Request 1 –
Answer these questions about the SinRef-6D summary, one per line:
(a) On how many public datasets did the method show strong results?
(b) What technique is used to solve the pose after alignment?
(c) Which two conditions are listed as limitations?

Novel Object 6D Pose Estimation with a Single Reference View
Jian Liu, Wei Sun, Kai Zeng, Jin Zheng, Hui Yang, Hossein Rahmani, Ajmal Mian, Lin Wang
TL;DR
This work tackles novel object 6D pose estimation using only a single reference view, addressing the scalability limitations of CAD-model and dense-reference approaches. It introduces SinRef-6D, which performs iterative object-space point-wise alignment guided by RGB and Points State Space Models (SSMs) to capture long-range spatial information with linear complexity, followed by pose solving via weighted SVD. Key contributions include the integration of RGB and Points SSMs, an iterative focalization-and-alignment pipeline with two non-shared GeoTransformers, and strong empirical results across six public datasets and real-world scenes, demonstrating CAD-free performance competitive with CAD-based methods. The method offers practical impact for mobile and robotic deployments by removing the need for textured CAD models or dense reference views, enabling scalable 6D pose estimation in unseen objects. Limitations include challenges with top-down views and reflective materials, pointing to future work on robustness in such scenarios.

Information provided –

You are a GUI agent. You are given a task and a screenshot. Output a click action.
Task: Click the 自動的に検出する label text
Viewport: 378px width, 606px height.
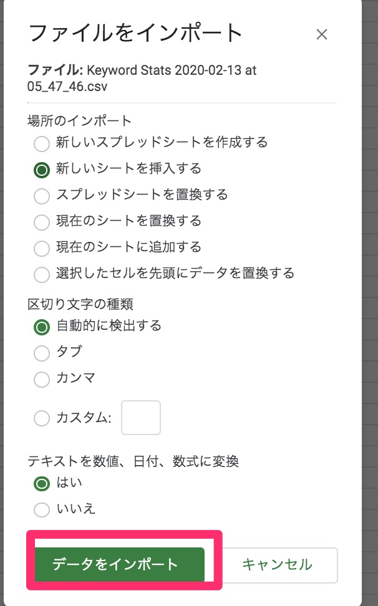point(109,325)
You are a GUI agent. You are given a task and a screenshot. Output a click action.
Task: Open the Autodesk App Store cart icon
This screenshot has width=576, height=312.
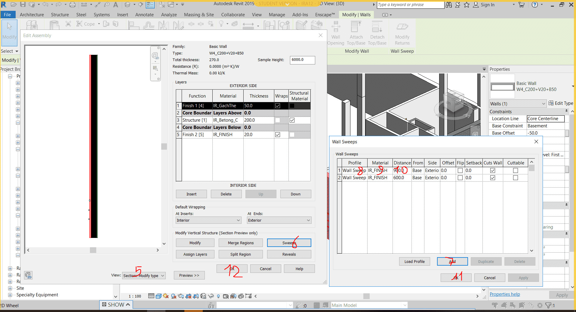pyautogui.click(x=522, y=5)
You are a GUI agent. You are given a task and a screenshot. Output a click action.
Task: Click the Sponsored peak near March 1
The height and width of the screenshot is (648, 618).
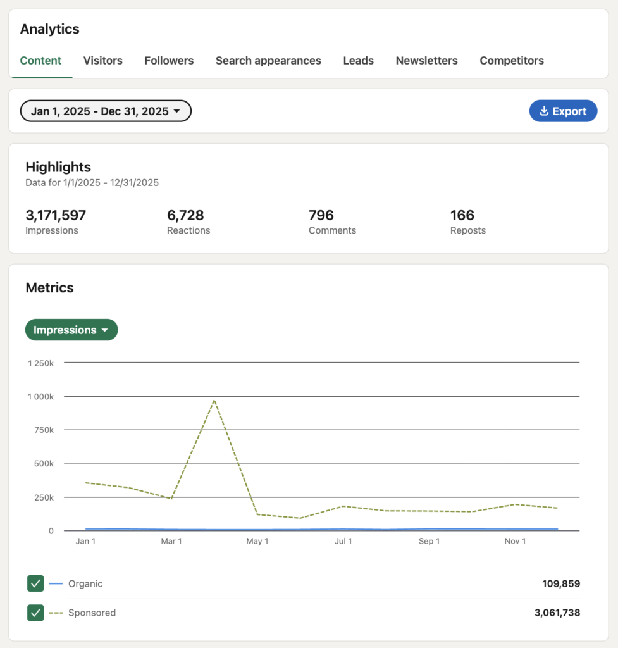214,400
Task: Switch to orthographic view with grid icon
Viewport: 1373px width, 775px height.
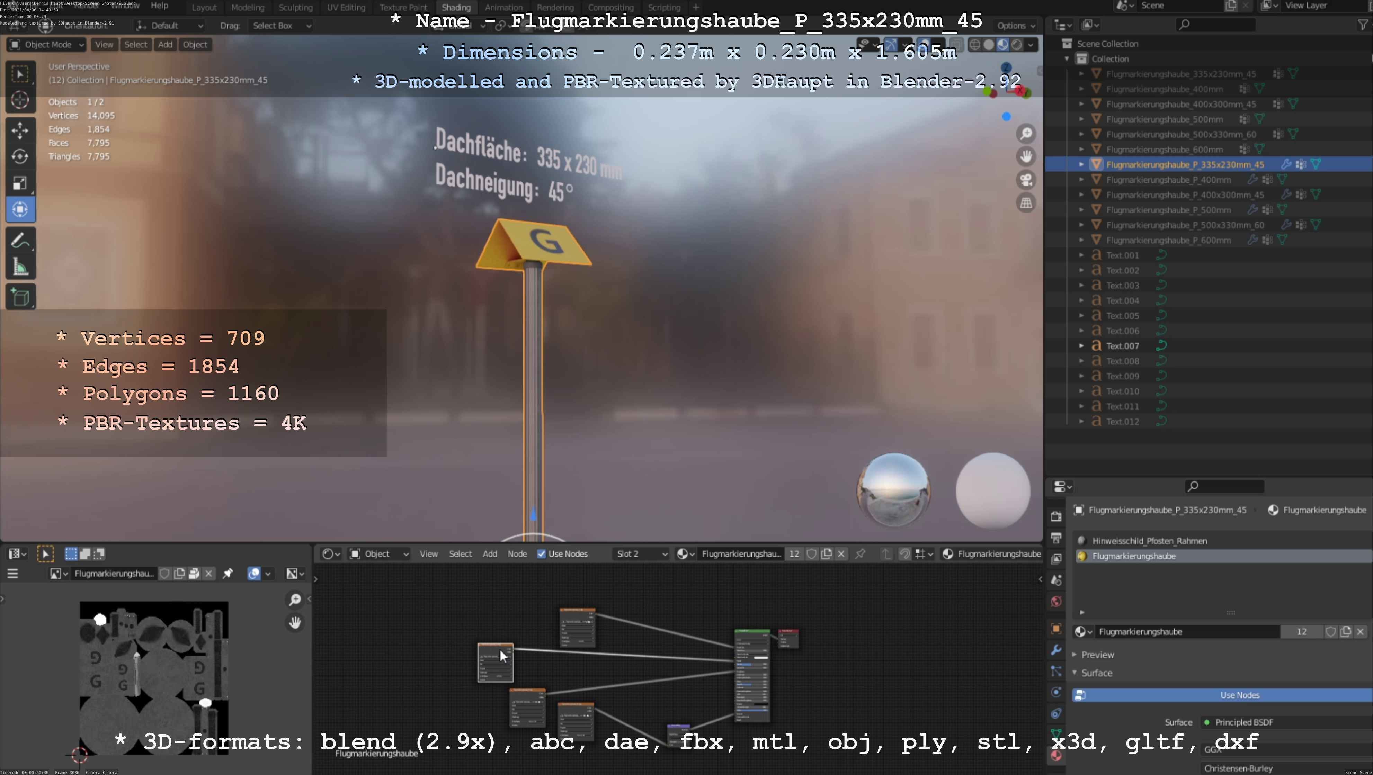Action: click(1026, 203)
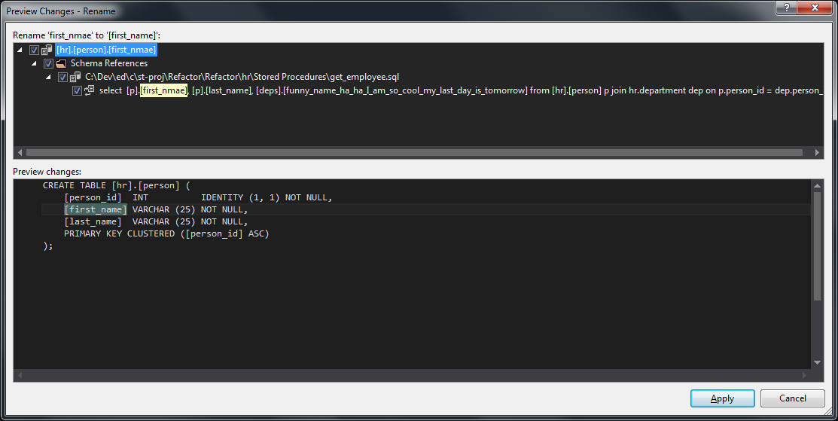This screenshot has height=421, width=838.
Task: Click the Schema References folder icon
Action: (61, 63)
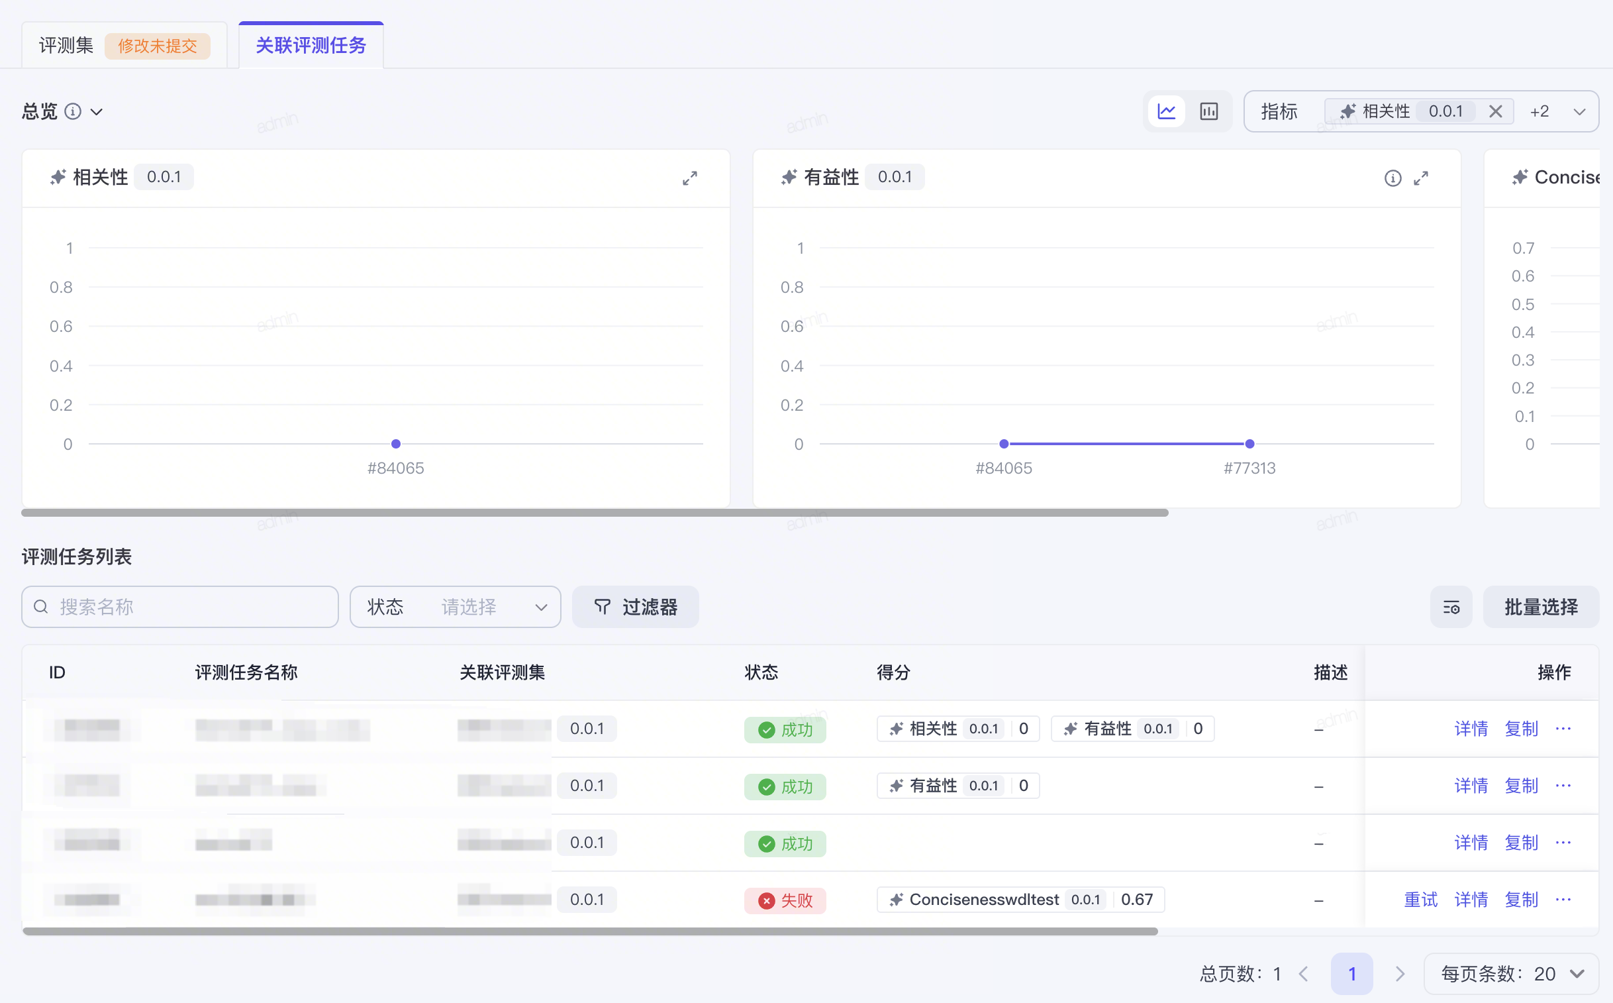Click the chart area horizontal scrollbar
This screenshot has width=1613, height=1003.
(x=595, y=513)
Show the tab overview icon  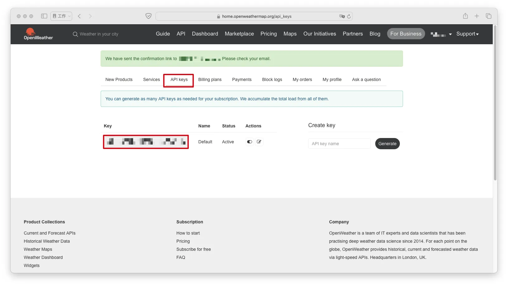(488, 16)
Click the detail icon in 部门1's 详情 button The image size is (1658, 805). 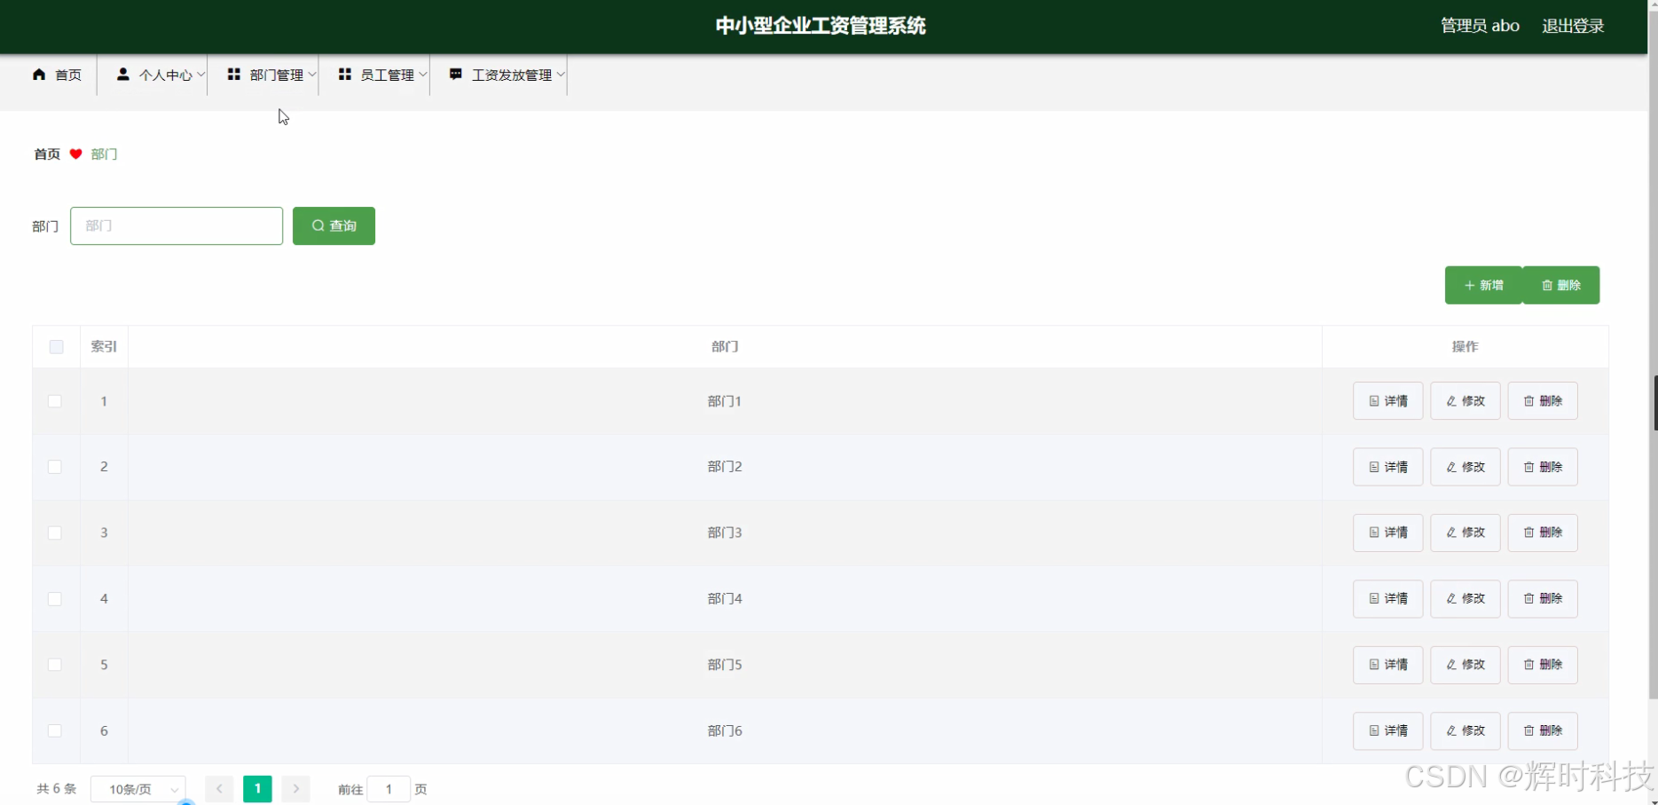(1372, 400)
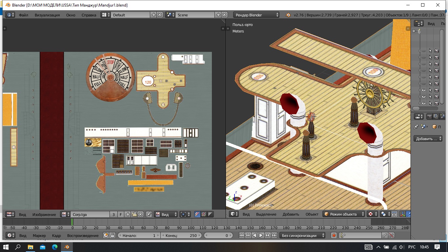Viewport: 448px width, 252px height.
Task: Click the 'Добавить' menu in 3D view header
Action: (x=291, y=214)
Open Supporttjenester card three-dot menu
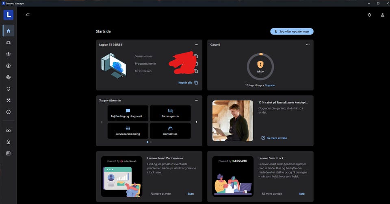390x204 pixels. [197, 100]
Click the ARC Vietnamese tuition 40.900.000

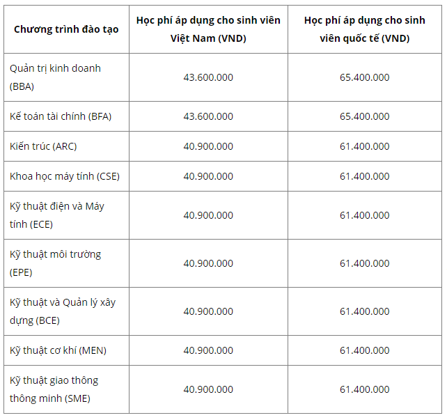tap(208, 146)
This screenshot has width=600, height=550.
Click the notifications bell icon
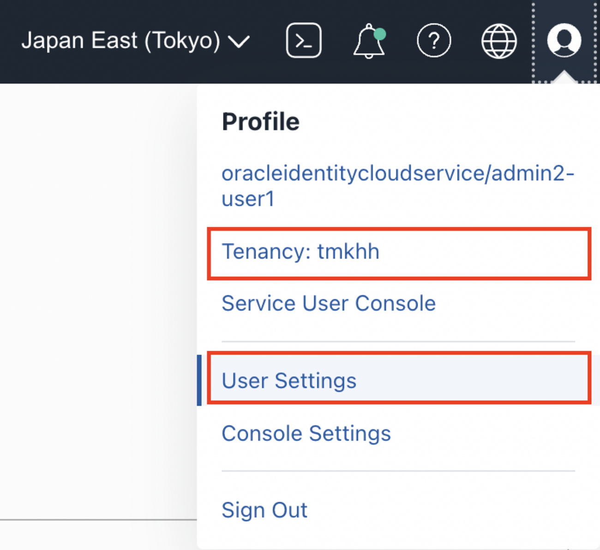368,42
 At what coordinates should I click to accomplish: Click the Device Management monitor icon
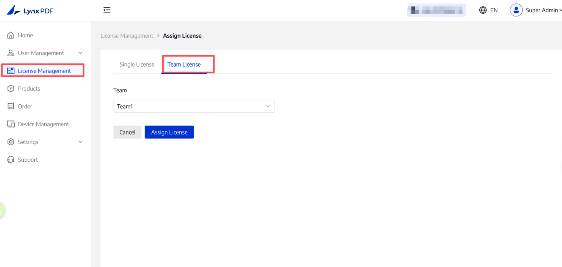tap(11, 124)
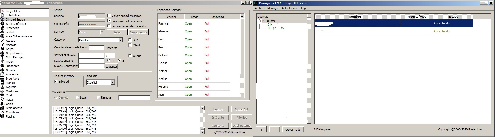Open the Inventario icon in sidebar
The width and height of the screenshot is (495, 137).
2,79
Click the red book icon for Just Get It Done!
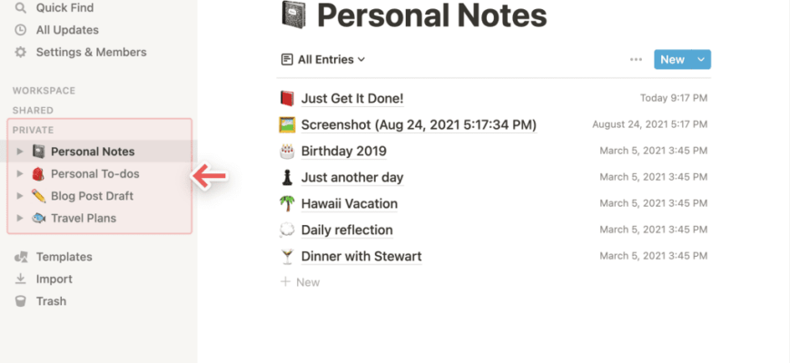This screenshot has width=790, height=363. click(287, 98)
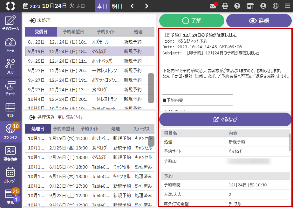Viewport: 293px width, 208px height.
Task: Open the hamburger menu
Action: coord(287,6)
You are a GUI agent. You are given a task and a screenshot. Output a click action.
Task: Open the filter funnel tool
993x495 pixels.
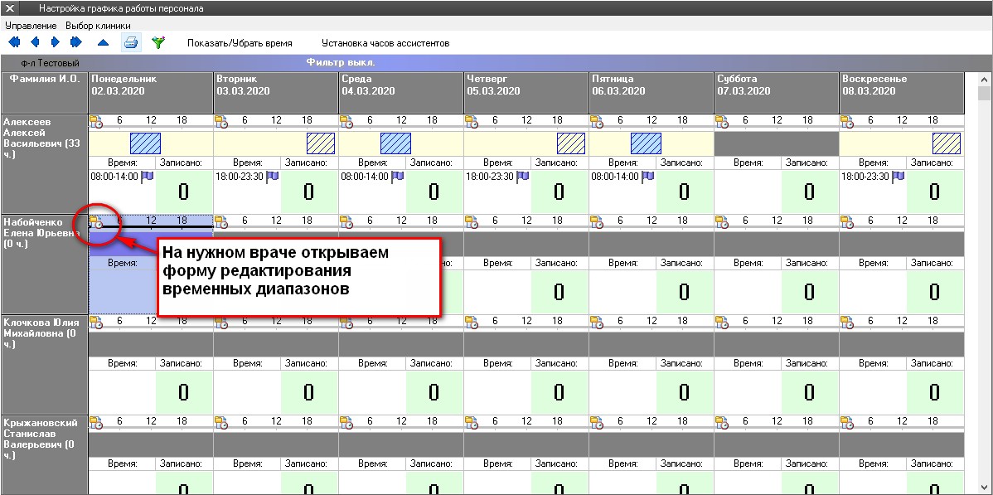pos(158,42)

Request 2 –
In the entries, rewrite the stretch from the line containing "Click the ARC Vietnamese tuition 40.900.000" through the line containing "Action: coord(287,6)", changing "red" to "green" and keeping everything else unchanged. Leave the pictures out of your answer.

Task output 1 –
(a) Six.
(b) Weighted SVD.
(c) Top-down views and reflective materials.

Task output 2 –
Click the ARC Vietnamese tuition 40.900.000

tap(208, 146)
This screenshot has width=600, height=550.
Click the notifications bell icon
368,42
 At what coordinates should I click to accomplish: Click the Device Management monitor icon
tap(11, 124)
Open the Inventario icon in sidebar
The width and height of the screenshot is (495, 137).
2,79
Click the green book icon for Just Get It Done!
This screenshot has width=790, height=363. click(287, 98)
Viewport: 293px width, 208px height.
Task: Open the hamburger menu
Action: coord(287,6)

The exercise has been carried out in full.